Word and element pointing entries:
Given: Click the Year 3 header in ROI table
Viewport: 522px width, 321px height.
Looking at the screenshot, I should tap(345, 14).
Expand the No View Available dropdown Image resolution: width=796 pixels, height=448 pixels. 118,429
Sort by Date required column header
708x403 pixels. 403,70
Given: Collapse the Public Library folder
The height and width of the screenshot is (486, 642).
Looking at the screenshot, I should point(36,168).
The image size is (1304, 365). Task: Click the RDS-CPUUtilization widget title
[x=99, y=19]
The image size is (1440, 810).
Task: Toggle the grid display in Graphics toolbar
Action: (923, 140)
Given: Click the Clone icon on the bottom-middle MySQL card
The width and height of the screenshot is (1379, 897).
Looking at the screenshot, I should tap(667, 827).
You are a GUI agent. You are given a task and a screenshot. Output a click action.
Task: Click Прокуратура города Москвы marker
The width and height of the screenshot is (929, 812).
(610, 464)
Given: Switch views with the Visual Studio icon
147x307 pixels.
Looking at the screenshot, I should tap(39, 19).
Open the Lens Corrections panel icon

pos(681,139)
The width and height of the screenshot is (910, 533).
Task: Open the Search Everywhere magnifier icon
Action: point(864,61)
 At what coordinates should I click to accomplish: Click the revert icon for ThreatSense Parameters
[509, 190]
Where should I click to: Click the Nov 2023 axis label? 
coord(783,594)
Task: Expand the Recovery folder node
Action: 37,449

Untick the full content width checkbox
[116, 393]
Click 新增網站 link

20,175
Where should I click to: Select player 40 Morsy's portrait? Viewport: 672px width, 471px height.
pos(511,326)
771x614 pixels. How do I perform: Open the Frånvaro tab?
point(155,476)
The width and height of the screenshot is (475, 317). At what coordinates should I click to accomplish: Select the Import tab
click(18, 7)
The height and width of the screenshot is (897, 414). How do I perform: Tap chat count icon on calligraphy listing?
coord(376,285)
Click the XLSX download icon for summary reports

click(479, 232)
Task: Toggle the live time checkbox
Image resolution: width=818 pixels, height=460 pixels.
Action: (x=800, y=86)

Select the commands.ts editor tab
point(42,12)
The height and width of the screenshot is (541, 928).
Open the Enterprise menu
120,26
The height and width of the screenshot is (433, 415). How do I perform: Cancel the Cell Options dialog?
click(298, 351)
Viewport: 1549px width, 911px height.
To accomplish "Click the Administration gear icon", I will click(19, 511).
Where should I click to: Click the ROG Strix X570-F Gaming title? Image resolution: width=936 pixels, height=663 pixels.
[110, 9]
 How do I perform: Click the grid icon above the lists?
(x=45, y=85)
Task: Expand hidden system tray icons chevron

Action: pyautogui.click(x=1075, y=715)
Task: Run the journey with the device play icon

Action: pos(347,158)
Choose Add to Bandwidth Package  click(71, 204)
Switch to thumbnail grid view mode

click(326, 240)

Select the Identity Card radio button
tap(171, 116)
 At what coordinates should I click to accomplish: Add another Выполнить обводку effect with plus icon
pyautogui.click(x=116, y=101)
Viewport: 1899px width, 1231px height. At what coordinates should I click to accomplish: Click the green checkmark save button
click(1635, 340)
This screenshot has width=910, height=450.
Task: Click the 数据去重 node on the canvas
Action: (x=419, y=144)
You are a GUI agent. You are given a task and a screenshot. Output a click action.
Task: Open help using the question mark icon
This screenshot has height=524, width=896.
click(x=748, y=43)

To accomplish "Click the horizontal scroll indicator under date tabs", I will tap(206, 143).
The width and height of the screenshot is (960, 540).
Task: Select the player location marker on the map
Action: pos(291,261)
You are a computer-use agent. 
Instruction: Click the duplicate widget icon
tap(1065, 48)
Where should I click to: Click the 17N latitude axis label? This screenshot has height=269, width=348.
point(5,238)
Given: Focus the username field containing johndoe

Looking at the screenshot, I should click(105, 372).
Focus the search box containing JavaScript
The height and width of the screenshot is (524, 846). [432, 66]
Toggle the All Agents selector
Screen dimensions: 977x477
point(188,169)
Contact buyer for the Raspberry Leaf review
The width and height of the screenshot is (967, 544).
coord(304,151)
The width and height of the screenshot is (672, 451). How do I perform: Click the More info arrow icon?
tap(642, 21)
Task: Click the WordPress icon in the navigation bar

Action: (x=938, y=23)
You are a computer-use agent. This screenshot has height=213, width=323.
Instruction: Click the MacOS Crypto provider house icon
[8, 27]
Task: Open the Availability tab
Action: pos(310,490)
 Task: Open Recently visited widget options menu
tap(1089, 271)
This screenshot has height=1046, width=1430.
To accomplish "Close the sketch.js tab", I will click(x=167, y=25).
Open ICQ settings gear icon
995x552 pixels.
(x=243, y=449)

— GIVEN PROBLEM —
Please filter the rows above and copy every line that contains the word "widget".

— RIGHT ANSWER —
The image size is (1304, 365). Task: Click the RDS-CPUUtilization widget title
Instruction: Click the duplicate widget icon
 Task: Open Recently visited widget options menu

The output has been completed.